When the algae is cultivated by Eranova, “we then transform this toxic natural product using the patented know-how that our scientists created,” Michon says. Eranova’s patents cover the reduction of the protein in algae to 75% by controlling its diet and the process, following protein reduction, of extracting starch from the algae. Michon says this is the company’s “3rd generation of bio-based material”.
Life cycle assessments (LCA) conducted by Eranova point to the potential environmental benefits of using algae for resin production, reportedly including a 30% reduction in fossil fuel usage. In addition, Michon tells us that “algae are capturing CO2 during their growth and during their treatment in Eranova’s plant. 1kg of algae is capturing 1kg of CO2”. Mechanical recycling “keeps the CO2 trapped”, according to Michon, although he does acknowledge that composting the product would “release the CO2 into the atmosphere”.
Overall, using algae “in combination with recycled material like PE or PP”, Eranova has been able to “create a mechanically recyclable bio-based film for rigid or flexible products”.

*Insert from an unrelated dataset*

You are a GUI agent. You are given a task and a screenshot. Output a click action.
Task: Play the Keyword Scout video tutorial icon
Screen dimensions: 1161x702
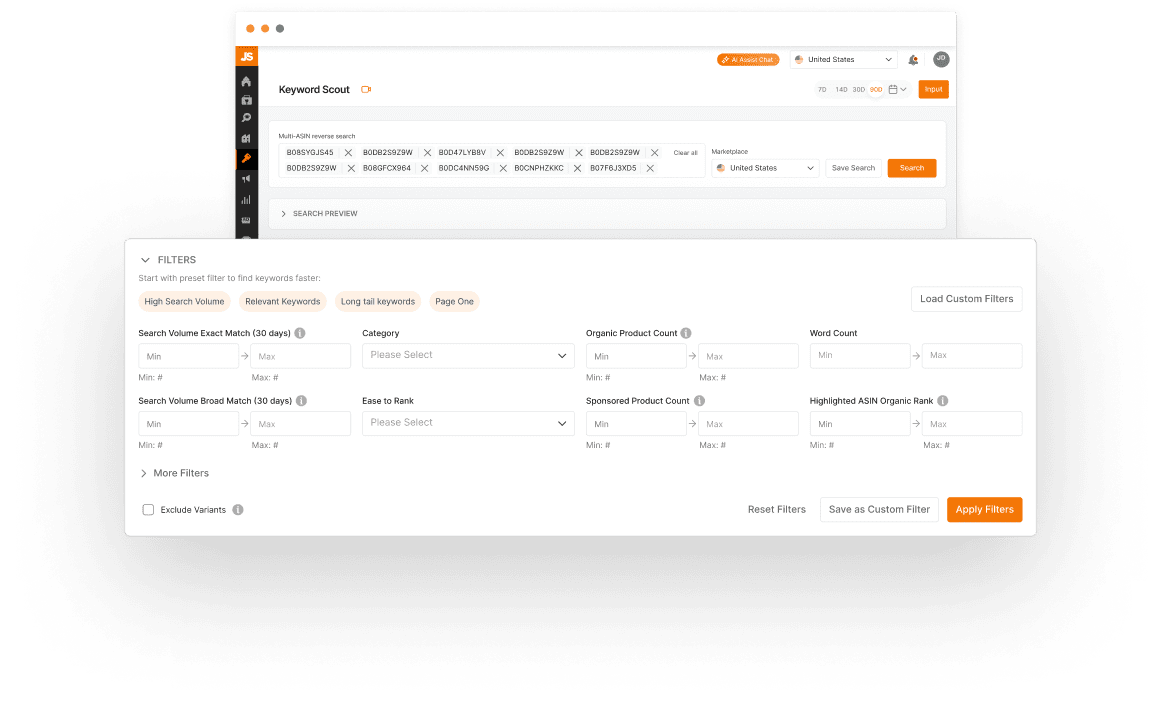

Not only does the recyclable status of Eranova’s resins begin to address the challenge of ocean-bound plastics, but the concept itself is also built on mitigating the damage done by pollution and waste that has already found its way into the ocean. The solution therefore helps to protect ocean ecosystems throughout the product’s lifecycle – a cyclical approach that considers where the product starts and ends, and how these are invariably linked.
A simple but sustainable replacement
“The Alg&Bag is a family of flexible, odourless ,colourless bags using the resin that Eranova manufactures in the South of France,” Michon says. “This resin raw material […] complies with EU food contact regulations, is recyclable, and can be used in rigid product formulations and flexible packaging such as PP in multilayer films like BOPP and coextruded PE products.
“The range is diverse and can be tailored made to virtually any specification.”
One such application is garbage bags. The Alg&Bag garbage bag range was recently awarded the Carrefour Innovation Prize 2021, which means it will begin to appear on shelves in Carrefour supermarkets in France.
For consumers, the experience of using products made with Eranova’s algae-based resin “will not be significantly different” from fossil-based products – but this is part of Alg&Bag’s appeal. According to Michon, Alg&Bag offers “little to no compromise to performance”, but consumers will have the additional benefit of knowing “that they are part of a carbon capture patented technology”, which represents an “environmentally positive improvement on current [fossil-based] products”.
As such, Alg&Bag offers consumers familiar products with integrated sustainability benefits. “This is a key moment to start the transfer to a carbon fossil free economy,” Michon claims, wherein the everyday, recognisable, and practical products that consumers already use and need are “part of a significant positive trend in helping to preserve the planet’s precious resources”.
What’s next?
“Alg&bag is the first of a family of Alg&Co solutions,” says Michon. “We know the packaging industry is looking for innovation to reduce dependence on fossil-based resources but has been reluctant to move on some deceptive solutions.”
Michon is clear that Eranova intends to provide viable and long-lasting solutions to both the causes and effects of water pollution: “We are patented, we have a factory, we are looking to scale up.” With Eranova’s Alg&Bag solution, Alternative Plastics is looking to maintain transparency in the bio-based plastics value chain and provide holistic environmental benefits for customers and consumers.